**REQUIREMENT**
Everything from the line with "Muğla Balo ve Davet Salonları (521, 2224)" to the end of the data below must be returned exactly as it is, and nothing besides.

**GIVEN RECORDS**
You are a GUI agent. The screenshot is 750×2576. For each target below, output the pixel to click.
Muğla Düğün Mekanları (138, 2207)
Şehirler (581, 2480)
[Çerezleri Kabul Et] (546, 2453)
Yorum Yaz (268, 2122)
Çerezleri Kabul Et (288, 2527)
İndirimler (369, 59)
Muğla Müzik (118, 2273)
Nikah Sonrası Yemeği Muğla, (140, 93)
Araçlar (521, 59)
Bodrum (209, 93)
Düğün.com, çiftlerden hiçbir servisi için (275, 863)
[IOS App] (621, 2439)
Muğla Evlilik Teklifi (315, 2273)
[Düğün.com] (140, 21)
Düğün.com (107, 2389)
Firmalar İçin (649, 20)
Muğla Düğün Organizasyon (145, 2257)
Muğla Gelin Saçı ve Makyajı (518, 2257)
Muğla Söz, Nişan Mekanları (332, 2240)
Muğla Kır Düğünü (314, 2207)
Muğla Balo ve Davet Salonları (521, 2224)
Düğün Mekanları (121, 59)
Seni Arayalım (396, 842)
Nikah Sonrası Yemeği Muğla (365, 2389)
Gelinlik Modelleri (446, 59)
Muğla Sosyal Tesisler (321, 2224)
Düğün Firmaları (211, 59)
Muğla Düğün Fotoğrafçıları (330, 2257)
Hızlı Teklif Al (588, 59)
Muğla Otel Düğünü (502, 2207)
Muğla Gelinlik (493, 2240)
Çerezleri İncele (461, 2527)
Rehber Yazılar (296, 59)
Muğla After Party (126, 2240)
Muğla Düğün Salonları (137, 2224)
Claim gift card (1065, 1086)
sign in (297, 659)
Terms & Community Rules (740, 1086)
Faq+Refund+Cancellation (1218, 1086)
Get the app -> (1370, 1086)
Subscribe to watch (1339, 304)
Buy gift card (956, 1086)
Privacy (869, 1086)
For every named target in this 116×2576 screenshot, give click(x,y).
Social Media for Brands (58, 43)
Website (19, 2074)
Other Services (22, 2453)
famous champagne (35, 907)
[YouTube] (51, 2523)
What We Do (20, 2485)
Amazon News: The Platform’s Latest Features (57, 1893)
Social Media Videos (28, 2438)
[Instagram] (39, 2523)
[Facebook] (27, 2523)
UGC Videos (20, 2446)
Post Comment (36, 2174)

**OUTPUT FOR THIS EXERCISE**
Muğla Balo ve Davet Salonları (521, 2224)
Düğün Mekanları (121, 59)
Seni Arayalım (396, 842)
Nikah Sonrası Yemeği Muğla (365, 2389)
Gelinlik Modelleri (446, 59)
Muğla Sosyal Tesisler (321, 2224)
Düğün Firmaları (211, 59)
Muğla Düğün Fotoğrafçıları (330, 2257)
Hızlı Teklif Al (588, 59)
Muğla Otel Düğünü (502, 2207)
Muğla Gelinlik (493, 2240)
Çerezleri İncele (461, 2527)
Rehber Yazılar (296, 59)
Muğla After Party (126, 2240)
Muğla Düğün Salonları (137, 2224)
Claim gift card (1065, 1086)
sign in (297, 659)
Terms & Community Rules (740, 1086)
Faq+Refund+Cancellation (1218, 1086)
Get the app -> (1370, 1086)
Subscribe to watch (1339, 304)
Buy gift card (956, 1086)
Privacy (869, 1086)
For every named target in this 116×2576 screenshot, give click(x,y).
Social Media for Brands (58, 43)
Website (19, 2074)
Other Services (22, 2453)
famous champagne (35, 907)
[YouTube] (51, 2523)
What We Do (20, 2485)
Amazon News: The Platform’s Latest Features (57, 1893)
Social Media Videos (28, 2438)
[Instagram] (39, 2523)
[Facebook] (27, 2523)
UGC Videos (20, 2446)
Post Comment (36, 2174)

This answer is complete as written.